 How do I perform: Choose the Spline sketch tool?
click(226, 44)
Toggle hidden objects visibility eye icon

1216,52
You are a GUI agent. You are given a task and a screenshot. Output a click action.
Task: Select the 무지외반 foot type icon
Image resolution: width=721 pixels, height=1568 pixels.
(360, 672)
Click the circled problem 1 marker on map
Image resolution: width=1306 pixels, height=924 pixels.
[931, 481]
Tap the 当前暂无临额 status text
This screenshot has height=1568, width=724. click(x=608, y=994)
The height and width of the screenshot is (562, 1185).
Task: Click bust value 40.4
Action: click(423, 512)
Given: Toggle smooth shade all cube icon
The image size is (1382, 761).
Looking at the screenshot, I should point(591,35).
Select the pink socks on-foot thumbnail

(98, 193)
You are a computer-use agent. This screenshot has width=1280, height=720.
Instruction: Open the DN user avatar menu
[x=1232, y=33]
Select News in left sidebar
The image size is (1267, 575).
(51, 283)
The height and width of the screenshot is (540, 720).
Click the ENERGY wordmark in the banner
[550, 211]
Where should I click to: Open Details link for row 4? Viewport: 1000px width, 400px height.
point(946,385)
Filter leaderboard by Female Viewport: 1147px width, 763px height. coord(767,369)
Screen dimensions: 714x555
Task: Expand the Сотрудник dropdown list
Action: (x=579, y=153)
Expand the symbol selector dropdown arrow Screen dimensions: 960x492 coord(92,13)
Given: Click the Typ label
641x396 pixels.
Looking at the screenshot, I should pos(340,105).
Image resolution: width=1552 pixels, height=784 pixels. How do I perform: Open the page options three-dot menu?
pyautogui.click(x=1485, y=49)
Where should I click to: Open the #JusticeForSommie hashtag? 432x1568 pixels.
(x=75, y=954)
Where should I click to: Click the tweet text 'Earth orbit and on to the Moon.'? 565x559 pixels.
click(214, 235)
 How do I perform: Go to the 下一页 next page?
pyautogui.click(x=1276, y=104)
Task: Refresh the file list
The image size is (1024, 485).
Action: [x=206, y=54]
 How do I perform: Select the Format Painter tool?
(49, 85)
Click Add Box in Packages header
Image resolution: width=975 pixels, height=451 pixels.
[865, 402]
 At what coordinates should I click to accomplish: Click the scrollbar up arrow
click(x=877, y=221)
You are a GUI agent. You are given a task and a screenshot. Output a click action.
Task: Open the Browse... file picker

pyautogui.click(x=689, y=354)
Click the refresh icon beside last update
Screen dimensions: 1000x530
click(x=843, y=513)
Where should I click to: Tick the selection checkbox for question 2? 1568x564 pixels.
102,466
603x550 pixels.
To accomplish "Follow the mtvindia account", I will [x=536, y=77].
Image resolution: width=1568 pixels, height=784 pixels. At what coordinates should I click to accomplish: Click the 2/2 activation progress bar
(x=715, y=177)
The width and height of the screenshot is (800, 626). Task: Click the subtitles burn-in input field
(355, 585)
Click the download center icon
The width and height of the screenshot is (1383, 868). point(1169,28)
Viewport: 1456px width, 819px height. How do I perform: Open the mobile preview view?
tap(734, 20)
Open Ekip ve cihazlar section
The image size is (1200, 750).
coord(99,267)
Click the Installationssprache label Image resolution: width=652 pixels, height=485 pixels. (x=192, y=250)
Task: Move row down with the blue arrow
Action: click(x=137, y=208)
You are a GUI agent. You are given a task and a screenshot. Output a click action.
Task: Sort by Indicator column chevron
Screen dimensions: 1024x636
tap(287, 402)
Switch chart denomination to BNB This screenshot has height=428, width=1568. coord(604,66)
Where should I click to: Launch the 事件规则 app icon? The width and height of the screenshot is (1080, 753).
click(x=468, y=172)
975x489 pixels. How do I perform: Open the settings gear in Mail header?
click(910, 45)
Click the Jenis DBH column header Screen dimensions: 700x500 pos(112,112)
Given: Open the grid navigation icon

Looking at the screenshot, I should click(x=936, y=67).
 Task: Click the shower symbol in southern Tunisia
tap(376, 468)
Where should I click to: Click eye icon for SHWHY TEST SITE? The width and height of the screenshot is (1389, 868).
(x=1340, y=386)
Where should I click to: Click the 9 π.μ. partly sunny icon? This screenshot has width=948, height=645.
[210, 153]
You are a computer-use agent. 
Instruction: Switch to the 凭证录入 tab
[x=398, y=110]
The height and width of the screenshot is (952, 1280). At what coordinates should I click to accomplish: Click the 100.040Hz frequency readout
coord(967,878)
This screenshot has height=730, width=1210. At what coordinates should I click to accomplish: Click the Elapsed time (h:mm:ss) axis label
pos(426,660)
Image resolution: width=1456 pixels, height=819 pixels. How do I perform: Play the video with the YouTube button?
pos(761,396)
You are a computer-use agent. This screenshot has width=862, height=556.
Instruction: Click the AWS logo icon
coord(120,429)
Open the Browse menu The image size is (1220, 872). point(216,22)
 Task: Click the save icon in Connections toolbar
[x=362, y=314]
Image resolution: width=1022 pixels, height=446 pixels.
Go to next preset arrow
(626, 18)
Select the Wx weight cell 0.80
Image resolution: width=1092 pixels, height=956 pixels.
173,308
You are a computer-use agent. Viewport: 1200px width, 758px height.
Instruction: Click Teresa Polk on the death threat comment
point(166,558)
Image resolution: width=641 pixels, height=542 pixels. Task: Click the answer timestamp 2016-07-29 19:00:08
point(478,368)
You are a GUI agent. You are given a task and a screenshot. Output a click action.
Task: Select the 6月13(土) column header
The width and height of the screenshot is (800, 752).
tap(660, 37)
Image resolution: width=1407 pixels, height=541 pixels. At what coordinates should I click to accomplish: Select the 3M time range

Given instruction :: Can you filter the records down to every line that contains the string "menu" and copy each of those lines? Case counts.

Finished answer ::
Instruction: Open the DN user avatar menu
Image resolution: width=1552 pixels, height=784 pixels. How do I perform: Open the page options three-dot menu?
Open the Browse menu The image size is (1220, 872). point(216,22)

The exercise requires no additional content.